La difesa europea ha una storia antica. Al fallimento della Ced del 1954, gli europei seppero reagire costruttivamente con la Conferenza di Messina e la stesura dei Trattati di Roma. Oggi, nell’incertezza prodotta dalla Brexit e con le sollecitazioni del mondo che ci circonda, l’impegno per una difesa comune in Europa è ancora più doveroso e attuale. L’Unione europea se ne sta facendo carico con determinazione. Negli ultimi mesi, la Commissione ha elaborato una strategia globale dell’Ue e un piano d’azione per la difesa europea; il Consiglio Esteri-Difesa e il Consiglio europeo hanno definito alcune azioni precise, per il rafforzamento delle capacità civili e della pianificazione, oltre che per un più stretto coordinamento tra Paesi membri. In questo quadro, a Bruxelles si sta sviluppando un lavoro originale con l’obiettivo di concordare una – o più – cooperazione permanente strutturata (Pesco), prevista dal Trattato sull’Unione europea. La Pesco mira a consentire a un certo numero di Stati membri, che lo desiderino e che ne abbiano la capacità, di avviare un’effettiva integrazione nel campo della difesa, almeno attraverso un approccio modulare, con prime iniziative comuni di più semplice realizzazione (unità logistiche, mediche ecc.), ma auspicabilmente anche più ambiziose.

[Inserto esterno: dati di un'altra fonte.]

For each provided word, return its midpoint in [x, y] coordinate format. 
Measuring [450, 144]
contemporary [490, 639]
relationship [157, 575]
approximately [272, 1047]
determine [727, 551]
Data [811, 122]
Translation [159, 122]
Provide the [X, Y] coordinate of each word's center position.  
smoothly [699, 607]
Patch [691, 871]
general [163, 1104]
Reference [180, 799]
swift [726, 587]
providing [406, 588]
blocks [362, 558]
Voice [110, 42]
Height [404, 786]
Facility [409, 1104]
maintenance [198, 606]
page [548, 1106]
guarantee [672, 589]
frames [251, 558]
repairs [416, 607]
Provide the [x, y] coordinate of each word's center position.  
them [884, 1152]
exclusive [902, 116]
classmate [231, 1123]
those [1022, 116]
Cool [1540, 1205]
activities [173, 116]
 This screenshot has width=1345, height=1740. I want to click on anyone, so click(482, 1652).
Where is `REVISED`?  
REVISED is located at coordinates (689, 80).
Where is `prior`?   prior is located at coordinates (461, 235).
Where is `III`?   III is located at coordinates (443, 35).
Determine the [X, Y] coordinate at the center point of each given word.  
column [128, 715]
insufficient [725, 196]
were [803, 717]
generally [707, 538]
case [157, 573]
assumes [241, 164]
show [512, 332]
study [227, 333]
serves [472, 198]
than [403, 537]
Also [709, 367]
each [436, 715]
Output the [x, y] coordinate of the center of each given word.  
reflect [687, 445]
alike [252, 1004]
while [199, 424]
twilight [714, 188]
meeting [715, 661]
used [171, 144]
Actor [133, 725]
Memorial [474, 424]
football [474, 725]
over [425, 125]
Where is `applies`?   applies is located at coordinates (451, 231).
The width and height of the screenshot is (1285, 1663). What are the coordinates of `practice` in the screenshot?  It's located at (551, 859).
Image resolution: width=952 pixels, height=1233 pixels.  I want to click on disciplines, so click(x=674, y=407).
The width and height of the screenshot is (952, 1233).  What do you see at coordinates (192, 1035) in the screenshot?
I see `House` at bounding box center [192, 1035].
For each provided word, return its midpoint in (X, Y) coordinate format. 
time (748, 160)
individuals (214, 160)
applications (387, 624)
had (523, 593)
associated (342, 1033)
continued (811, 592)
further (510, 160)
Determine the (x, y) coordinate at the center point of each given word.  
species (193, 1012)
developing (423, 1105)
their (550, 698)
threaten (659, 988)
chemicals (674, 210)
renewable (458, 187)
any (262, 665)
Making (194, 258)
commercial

Si tratta di andare al di là di progetti relativi al semplice procurement, per puntare piuttosto alla creazione di una serie di vere e proprie cornici multinazionali, nelle quali i Paesi membri partecipanti possano inserire le proprie capacità militari. Questa comunitarizzazione volontaria di intenti e di risorse operative comporterebbe significativi vantaggi dal punto di vista dell’efficacia delle azioni e, certamente, sotto il profilo della razionalizzazione degli impegni e della spesa per ciascuno Stato membro facente parte della cooperazione strutturata. Una standardizzazione degli investimenti e degli apparati nel settore della difesa e una maggiore interoperabilità e possibilità di spiegamento sarebbero obiettivi concreti comuni, suscettibili di positive ricadute, rilevanti e documentabili, sul contenimento di sprechi dei programmi nazionali e sui bilanci della difesa di ciascuno Stato membro parte della Pesco. Il rafforzamento della difesa europea sarà inoltre collegato in maniera promettente al disegno della collaborazione Ue-Nato.

L’Italia sta facendo la sua parte, in raccordo con i principali partner come Francia e Germania. Saranno i prossimi Consigli europei a discutere lo stato di avanzamento della difesa comune, con l’intento di pervenire a una decisione finale in estate. Occorrerà superare ostacoli tecnici e forse approfondire qualche aspetto giuridico. D’altra parte, nell’anno del 60esimo anniversario dei Trattati di Roma, varare un primo nucleo di cooperazione/integrazione nel campo della difesa confermerebbe la vitalità europea, la volontà di sinergia e la capacità delle istituzioni di aggiornamento e di risposta ad aspettative di un’opinione pubblica europea, desiderosa di risultati tangibili più che di dichiarazioni celebrative.